As far as I know, many ebook readers may also play music. Does it make sense to create an ebook which contains (internal) link to audio snippets? Does the ePub standard allow it?

(snippets would be copyright-free; moreover they should be internal links, so that the ebook is self-contained)

[EDIT] What I am interested in is to have links to music excerpts, not a soundtrack going on while the book is read. Just to clarify it: think at an ebook about music theory. I may talk about Aeolian cadences, explain what Aeolian mode is, add a picture of an Aeolian scale... and a link which if clicked on plays an Aeolian scale.

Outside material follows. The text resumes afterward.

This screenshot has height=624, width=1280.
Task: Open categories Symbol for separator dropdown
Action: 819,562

  • FYI - At least one fairly popular ereader does not support sound. The Kindle Paperwhite is not audio capable. Feb 10, 2014 at 11:44
  • Can you clarify your question, do you want to include a separate MP3 (or other format) file along with the epub file when the book is downloaded? Or are you asking if a sound file can be part of an epub file? Feb 10, 2014 at 11:47
  • While some ereaders don't support audio, that's not a reason not to enrich the experience with sound. It should probably not be necessary to enjoy the work.
    – Raphael
    Feb 10, 2014 at 12:39

3 Answers 3


It's great to hear about a project where the audio would actually add substantively to the content of the book--that's too often not the case. In your case, I'd say yes, it does definitely make sense to add the audio, as it is directly relevant and helpful to understanding the subject. It is also perfectly allowable in the epub 3.0 specification, though support is optional rather than mandatory--not all reading systems will have support, but there is a standardized method for those that do support it.

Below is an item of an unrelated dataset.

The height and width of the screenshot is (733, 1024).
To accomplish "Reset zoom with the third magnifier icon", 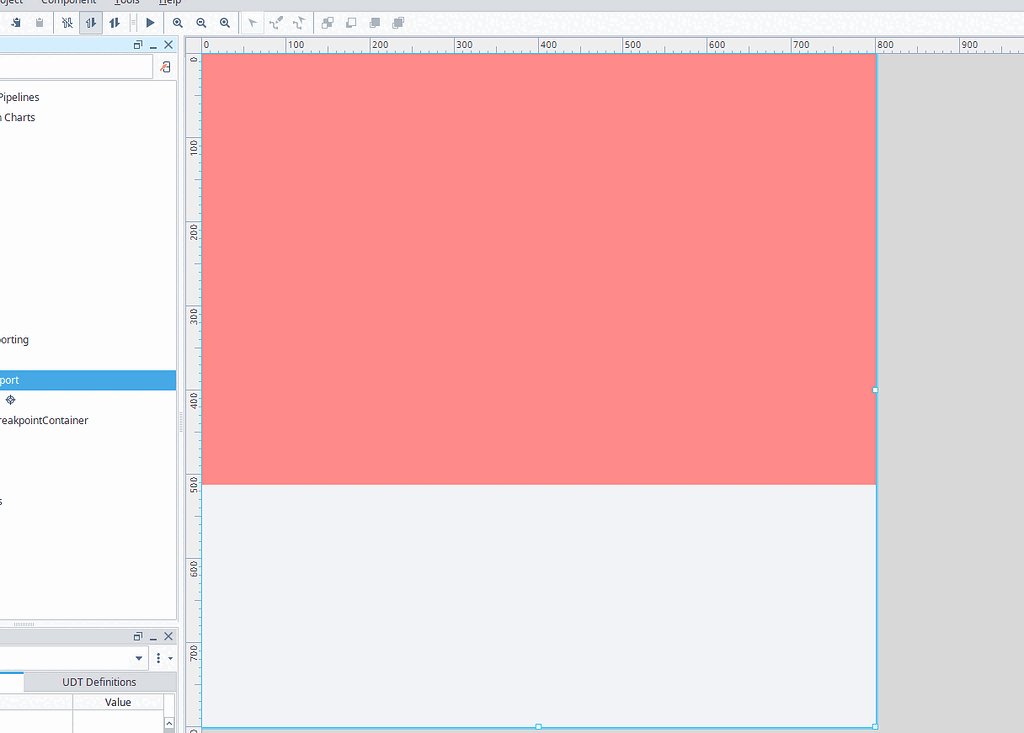I will 225,22.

Outside of the epub world, things are a little less rosy: Amazon sells files with audio built in, but only supports multimedia on their iOS apps. In addition, last I checked they weren't accepting multimedia-enabled files through KDP (their self-publishing program), even though the instructions for making such files are clearly available in the Kindle Publishing Guidelines. In order to sell a multimedia file through Amazon, you'll need to be able to talk directly to Amazon--if you're a mid size or larger publisher, you probably have a contact you can speak with about that.

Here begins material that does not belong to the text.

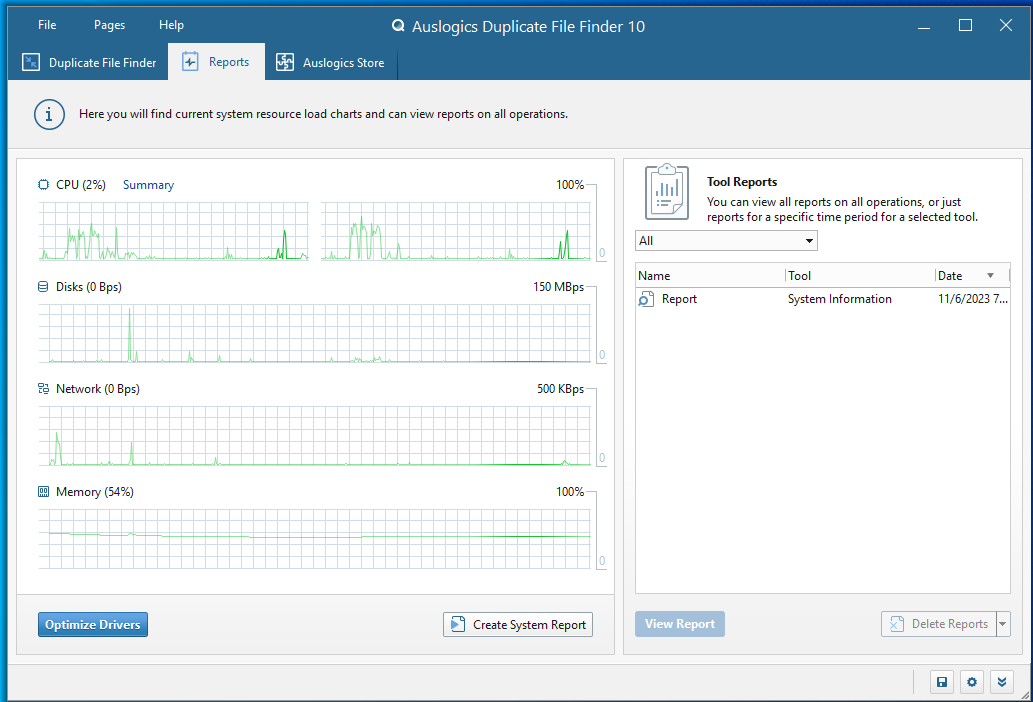Open the Pages menu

The EPUB 3 standard clearly specifies audio capability:

EPUB 3 supports audio and video embedded in [content documents] via the new [HTML5] audio and video elements, inheriting all the functionality and features these elements provide. (For information on supported audio formats, please refer to Core Media Types [Publications30]. For recommendations on embedding video, refer to Reading System Conformance [Publications30].)

One particular feature is to synchronise audio with text, so you might not need links:

Another key new multimedia feature in EPUB 3 is the inclusion of Media Overlay Documents [MediaOverlays30]. When pre-recorded narration is available for a Publication, Media Overlays provide the ability to synchronize that audio with the text of a Content Document (see also Aural Renditions and Media Overlays).

Since there are readers without audio (or even EPUB 3) support, adding audio is a design decision. Do you use sound only for flair or is the book barely enjoyable without it? Does it make sense to offer an alternate version?


EPUB 3.0 has support for Media Overlays, which allows you to synchronize text and audio.

My first Ebook reader had audio support, but my newest (bought 5+ years later) doesn't. It is not a feature that plays a part in selecting a device which is primarily for reading. Although there might be some novelty in having sound snippets in a particular book, in general it would probably be like 3D and Movies: it doesn't make the story any better and the effect doesn't compensate for the headache that it gives. If I really wanted to read/listen to such a book I would probably such a book out on my PC.

If it makes sense completely depends on the added value. If it is just for novelty I would definitely say "no". Please also consider that apart from the people which do not have a device capable of rendering the audio, there are those who might happen to have such a device, but are not able to use it: the audio impaired part of the population (who are more dependent on book entertainment than others who can listen to radio/television).

If the audio is spoken text, another group that will not be able to fully appreciate the addition are those non-native speakers, capable of reading the book in the language it is written in, but not fluent enough to understand the spoken word.

A last comparison you might do for yourself: how many websites which support audio do you visit? (I am not talking about YouTube which is more just a wrapper around video/audio). That might be an indication of how useful adding audio to reading material is considered by you (and the general public if you observe the number of web sites with audio support).